## Extrait du texte
------------------------------

Socrate (ou Platon) avait bien raison...

Par: Annie-Ève Collin

Socrate, ou du moins le personnage que lui a créé Platon, avait bien raison sur le point suivant : sur certaines questions, n'importe qui s'improvise expert. Vous avez sans doute déjà deviné qu'il parlait des questions qui concernent ce qu'on appelle aujourd'hui la philosophie.


Comme il le faisait valoir, les gens se figurent sans problème que pour chaque domaine, les mieux placés pour en parler sont ceux dont c'est le métier. Du moins la plupart du temps, parce que notamment sur les questions éthiques (même si Platon les nommait autrement), et même sur les questions métaéthiques, chacun s'imagine avoir une opinion qui a autant de valeur que ce que peuvent en dire ceux qui ont étudié dans ce domaine et qui travaillent dans ce domaine.

Parce que oui, imaginez-vous donc : la philosophie est un domaine d'expertise et l'éthique et la philosophie politique, qui sont des branches de la philosophie, sont aussi des domaines d'expertise.

J'ai étudié en philosophie, je l'enseigne depuis une décennie (en plus d'avoir assisté des professeurs d'université avant de devenir enseignante), et je continue mes études de manière autodidacte depuis que j'ai terminé mes études universitaires. Je donne des cours d'éthique depuis presque 10 ans, en plus d'avoir choisi une grande proportion de cours (ou de séminaires) en éthique et en philosophie politique lors de ma troisième année de baccalauréat et lors de ma maîtrise.

------------------------------

## Données fournies
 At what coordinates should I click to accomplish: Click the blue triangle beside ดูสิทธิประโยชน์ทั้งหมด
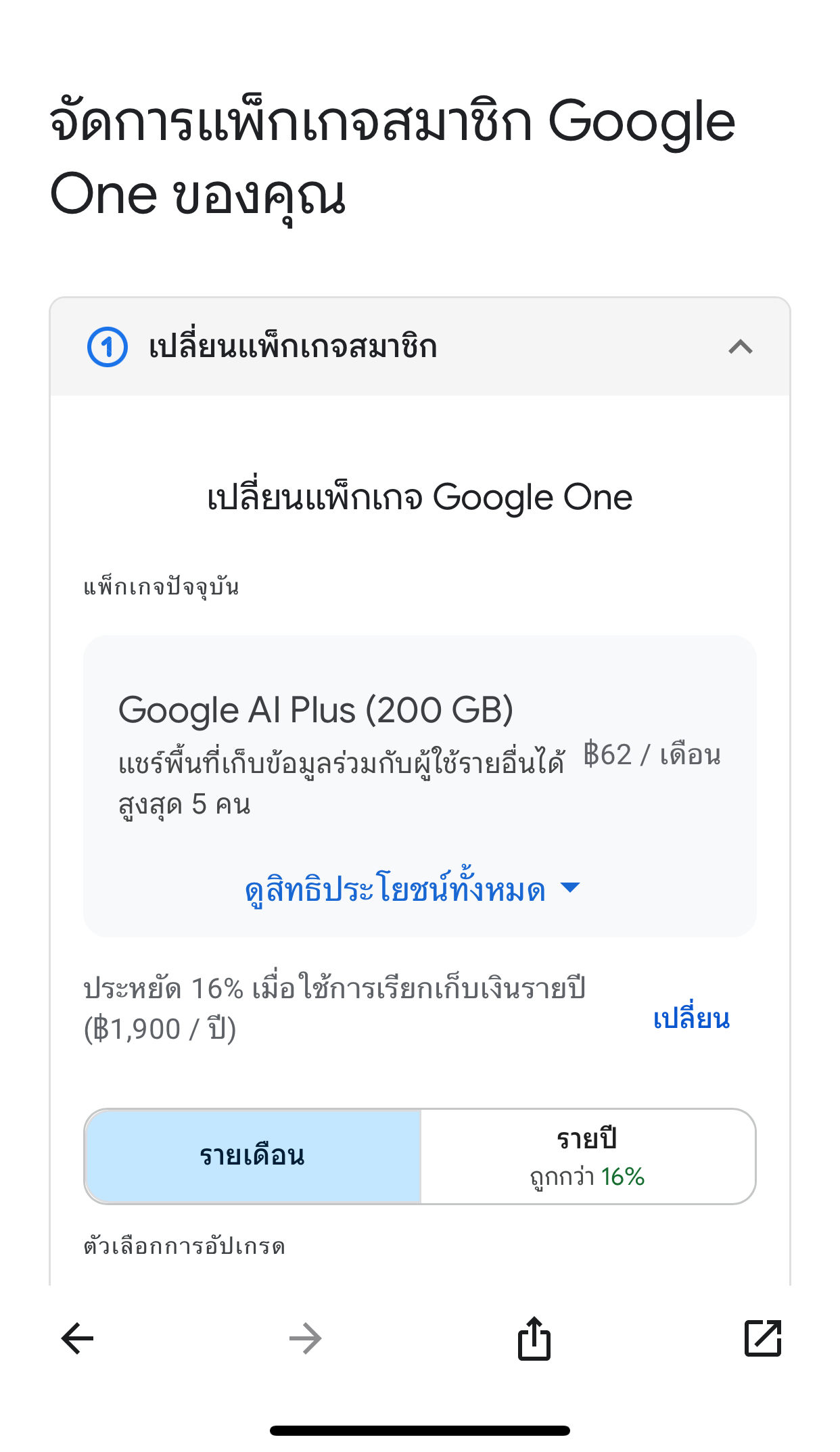[571, 888]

------------------------------

## Exercices proposés
(1) Indiquez si chaque affirmation concorde avec l'extrait ci-dessus : (a) l'autrice enseigne la philosophie depuis une décennie ; (b) l'éthique n'est pas une branche de la philosophie ; (c) l'autrice a cessé d'étudier après ses études universitaires. Répondez par oui ou non, en citant mot pour mot les termes décisifs de l'extrait.
(2) Recopiez fidèlement l'extrait, s'il vous plaît, depuis « Parce que oui, imaginez-vous » jusqu'à « de ma maîtrise. » inclus.

## Réponses par exercice
(1)
(a) Oui : « je l'enseigne depuis une décennie ».
(b) Non : « l'éthique et la philosophie politique, qui sont des branches de la philosophie ».
(c) Non : « je continue mes études de manière autodidacte depuis que j'ai terminé mes études universitaires ».

(2)
Parce que oui, imaginez-vous donc : la philosophie est un domaine d'expertise et l'éthique et la philosophie politique, qui sont des branches de la philosophie, sont aussi des domaines d'expertise.

J'ai étudié en philosophie, je l'enseigne depuis une décennie (en plus d'avoir assisté des professeurs d'université avant de devenir enseignante), et je continue mes études de manière autodidacte depuis que j'ai terminé mes études universitaires. Je donne des cours d'éthique depuis presque 10 ans, en plus d'avoir choisi une grande proportion de cours (ou de séminaires) en éthique et en philosophie politique lors de ma troisième année de baccalauréat et lors de ma maîtrise.